View Review Details


Book:   Spidering Hacks
Subject:   Spidering Hacks Review
Date:   2004-01-15 09:27:24
From:   Bill Day
Rating:  StarStarStarStarStar

Spidering Hacks


Authors: Kevein Hemenway & Tara Calishain


Publisher: O’Reilly & Associates


Price: $24.95


Pages: 402


Web site: <http://www.oreilly.com/catalog/spiderhks/>


Reviewed by Bill Day,


Grand Rapids (Michigan) PerlMongers


4.5 stars (5 star scale). This book is not perfect, the authors may have tried to cover too much material. The material is very time sensitive, hence the book needed to be rushed together, it will have little value in 5 years. I wanted to give the book a higher rating, I tried to think of a better way to present the material in 400 pages and couldn’t. There are just too many rough edges for a 5 star book.


As a member of O’Reilly’s “Hacks” series, “Spidering Hacks” is different than the typical O’Reilly book. This book presents breadth of topic rather than depth. The format is 100 hacks (mostly Perl on Linux with an odd Python, Java, or Windows hack), some written by Hemenway & Calishain, many written by guest authors organized into 6 chapters. The number of authors leads to a variety of styles in both English and Perl. If you treat the book as a super magazine (time sensitive short articles), you won’t be disappointed.


Chapter 1 – Walking Softly (Hacks 1-7)


Chapter 1 provides general guidelines on spider/scraper etiquette and good practices, which the rest of the book seems to ignore.


Chapter 2 – Assembling a toolkit (Hacks 8-32)

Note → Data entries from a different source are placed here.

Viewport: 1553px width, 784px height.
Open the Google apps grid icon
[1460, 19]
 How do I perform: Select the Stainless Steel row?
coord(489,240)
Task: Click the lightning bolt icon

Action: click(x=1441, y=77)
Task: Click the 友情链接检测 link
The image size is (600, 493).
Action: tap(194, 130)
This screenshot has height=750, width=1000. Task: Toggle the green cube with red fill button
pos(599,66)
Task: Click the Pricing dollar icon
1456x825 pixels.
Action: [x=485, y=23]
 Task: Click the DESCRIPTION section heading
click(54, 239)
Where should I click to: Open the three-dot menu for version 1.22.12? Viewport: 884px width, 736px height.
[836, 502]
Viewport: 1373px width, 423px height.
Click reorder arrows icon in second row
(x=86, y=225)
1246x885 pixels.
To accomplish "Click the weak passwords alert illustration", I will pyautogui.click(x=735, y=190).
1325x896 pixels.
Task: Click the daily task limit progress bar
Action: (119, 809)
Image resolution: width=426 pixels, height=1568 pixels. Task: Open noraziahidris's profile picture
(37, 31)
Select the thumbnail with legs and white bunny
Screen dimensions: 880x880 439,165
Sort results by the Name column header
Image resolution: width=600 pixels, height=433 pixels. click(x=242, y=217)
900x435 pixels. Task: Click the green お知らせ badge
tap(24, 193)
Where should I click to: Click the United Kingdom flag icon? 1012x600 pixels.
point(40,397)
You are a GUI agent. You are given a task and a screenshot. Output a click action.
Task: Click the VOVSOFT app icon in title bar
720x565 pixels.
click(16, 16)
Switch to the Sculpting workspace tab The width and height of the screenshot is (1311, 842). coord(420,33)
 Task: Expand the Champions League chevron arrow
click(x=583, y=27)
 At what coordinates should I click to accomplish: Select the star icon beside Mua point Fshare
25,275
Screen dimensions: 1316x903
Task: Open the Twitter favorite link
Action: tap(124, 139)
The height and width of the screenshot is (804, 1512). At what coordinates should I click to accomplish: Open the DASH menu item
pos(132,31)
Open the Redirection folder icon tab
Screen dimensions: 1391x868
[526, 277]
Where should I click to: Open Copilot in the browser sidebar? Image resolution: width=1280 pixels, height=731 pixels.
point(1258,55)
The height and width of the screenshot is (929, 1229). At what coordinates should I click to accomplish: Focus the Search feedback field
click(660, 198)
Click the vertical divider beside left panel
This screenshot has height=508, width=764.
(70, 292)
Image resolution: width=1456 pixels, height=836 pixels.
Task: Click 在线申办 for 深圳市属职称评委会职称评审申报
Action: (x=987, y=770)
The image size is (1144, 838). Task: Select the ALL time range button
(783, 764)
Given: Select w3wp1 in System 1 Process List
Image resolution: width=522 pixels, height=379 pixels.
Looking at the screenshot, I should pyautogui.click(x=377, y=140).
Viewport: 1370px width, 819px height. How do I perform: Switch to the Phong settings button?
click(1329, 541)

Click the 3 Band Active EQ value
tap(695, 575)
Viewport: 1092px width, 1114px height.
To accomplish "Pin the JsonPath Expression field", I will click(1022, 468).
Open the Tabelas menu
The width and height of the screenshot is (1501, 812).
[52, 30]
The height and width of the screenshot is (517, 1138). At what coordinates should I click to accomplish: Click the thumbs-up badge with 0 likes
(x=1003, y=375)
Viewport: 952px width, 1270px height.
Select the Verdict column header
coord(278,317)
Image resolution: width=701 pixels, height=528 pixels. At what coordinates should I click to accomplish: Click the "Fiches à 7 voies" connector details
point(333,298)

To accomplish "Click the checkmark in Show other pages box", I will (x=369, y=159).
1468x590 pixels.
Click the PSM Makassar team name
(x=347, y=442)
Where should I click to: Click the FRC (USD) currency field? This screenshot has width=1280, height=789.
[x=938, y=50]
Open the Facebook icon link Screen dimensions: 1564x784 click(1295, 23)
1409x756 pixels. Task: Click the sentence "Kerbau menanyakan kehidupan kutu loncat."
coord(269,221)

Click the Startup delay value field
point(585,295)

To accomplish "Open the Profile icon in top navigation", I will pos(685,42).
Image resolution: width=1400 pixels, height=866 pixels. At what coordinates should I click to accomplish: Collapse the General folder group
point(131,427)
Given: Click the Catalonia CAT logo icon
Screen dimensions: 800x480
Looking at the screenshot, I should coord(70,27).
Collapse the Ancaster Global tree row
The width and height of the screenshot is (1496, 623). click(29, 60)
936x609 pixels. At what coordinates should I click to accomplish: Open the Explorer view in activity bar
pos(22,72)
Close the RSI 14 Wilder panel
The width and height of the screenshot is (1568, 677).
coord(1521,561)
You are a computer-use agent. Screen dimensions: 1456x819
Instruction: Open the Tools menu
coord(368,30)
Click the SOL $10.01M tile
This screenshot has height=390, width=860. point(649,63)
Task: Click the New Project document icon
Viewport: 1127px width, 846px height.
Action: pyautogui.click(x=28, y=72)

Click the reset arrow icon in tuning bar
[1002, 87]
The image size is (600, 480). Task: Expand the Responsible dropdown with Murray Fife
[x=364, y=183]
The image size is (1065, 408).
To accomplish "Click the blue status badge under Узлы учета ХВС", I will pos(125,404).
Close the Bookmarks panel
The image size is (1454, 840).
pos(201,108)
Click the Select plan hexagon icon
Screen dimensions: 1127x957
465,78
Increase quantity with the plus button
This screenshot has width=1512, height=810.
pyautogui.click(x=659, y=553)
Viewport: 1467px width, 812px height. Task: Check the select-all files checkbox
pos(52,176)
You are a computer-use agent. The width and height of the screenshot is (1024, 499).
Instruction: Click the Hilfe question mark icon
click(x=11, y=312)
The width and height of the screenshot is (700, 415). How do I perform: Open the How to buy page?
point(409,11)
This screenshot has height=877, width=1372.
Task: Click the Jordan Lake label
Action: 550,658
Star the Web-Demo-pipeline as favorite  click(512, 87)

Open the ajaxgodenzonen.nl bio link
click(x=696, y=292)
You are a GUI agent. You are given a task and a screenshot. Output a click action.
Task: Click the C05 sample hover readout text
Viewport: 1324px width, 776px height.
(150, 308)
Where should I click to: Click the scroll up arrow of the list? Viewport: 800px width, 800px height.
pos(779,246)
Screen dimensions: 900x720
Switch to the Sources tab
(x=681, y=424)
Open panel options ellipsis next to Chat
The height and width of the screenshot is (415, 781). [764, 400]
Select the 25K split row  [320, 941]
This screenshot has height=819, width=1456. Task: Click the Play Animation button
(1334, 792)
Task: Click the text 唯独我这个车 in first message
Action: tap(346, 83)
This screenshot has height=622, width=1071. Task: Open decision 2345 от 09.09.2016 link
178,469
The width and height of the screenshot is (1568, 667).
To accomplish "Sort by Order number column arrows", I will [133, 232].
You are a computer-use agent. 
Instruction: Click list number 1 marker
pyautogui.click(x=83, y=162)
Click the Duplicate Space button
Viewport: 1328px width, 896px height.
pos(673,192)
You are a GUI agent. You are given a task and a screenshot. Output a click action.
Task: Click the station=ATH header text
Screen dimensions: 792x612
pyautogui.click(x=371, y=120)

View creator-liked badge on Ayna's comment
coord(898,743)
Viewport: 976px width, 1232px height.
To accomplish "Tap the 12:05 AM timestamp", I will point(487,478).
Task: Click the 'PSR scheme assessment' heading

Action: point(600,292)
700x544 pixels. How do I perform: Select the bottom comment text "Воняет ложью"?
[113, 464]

An overview of several modules and techniques with working examples. More experienced Perl mongers may find this material remedial.


Chapter 3 – Collecting media files (Hacks 33-42)


The hacks on POP3 attachments and Usenet may be worth the price of the book for those trying to solve a particular problem.


Chapter 4 – Gleaning data from databases (Hacks 43-89)


Over ½ the book is dedicated to this chapter. Initially it appears that these are very specific solutions for a narrow audience. Closer reading reveals a variety of techniques that can be used in many circumstances.


Chapter 5 – Maintaining your collections (Hacks 90-93)


Not much here. Cron is covered much better in other works.


Chapter 6 – Giving back to the world (Hacks 94-100)


Essentially how to be nice to spiders. Why Net::AIM is covered here seems arbitrary. Hack #100 “Going beyond the book” is nothing but fluff.


An example of how I used the book may be illustrative. I wanted to scrape TV listings, but hack #73 “Scraping TV Listings” has been made obsolete by a modification to tvguide.com. I was able to quickly use the toolkit presented in chapter 2 to scrape one of the many other web sites with TV listings. I expect this to be typical, sites change, spiders and scrapers need to adapt.


Spider Hacks is an odd collection of articles that seem to cover the remedial to intermediate skill ranges. Nobody will benefit from all 100 hacks, but most of us will find $24.95 of value in the hacks that cause us to go “How cool!”.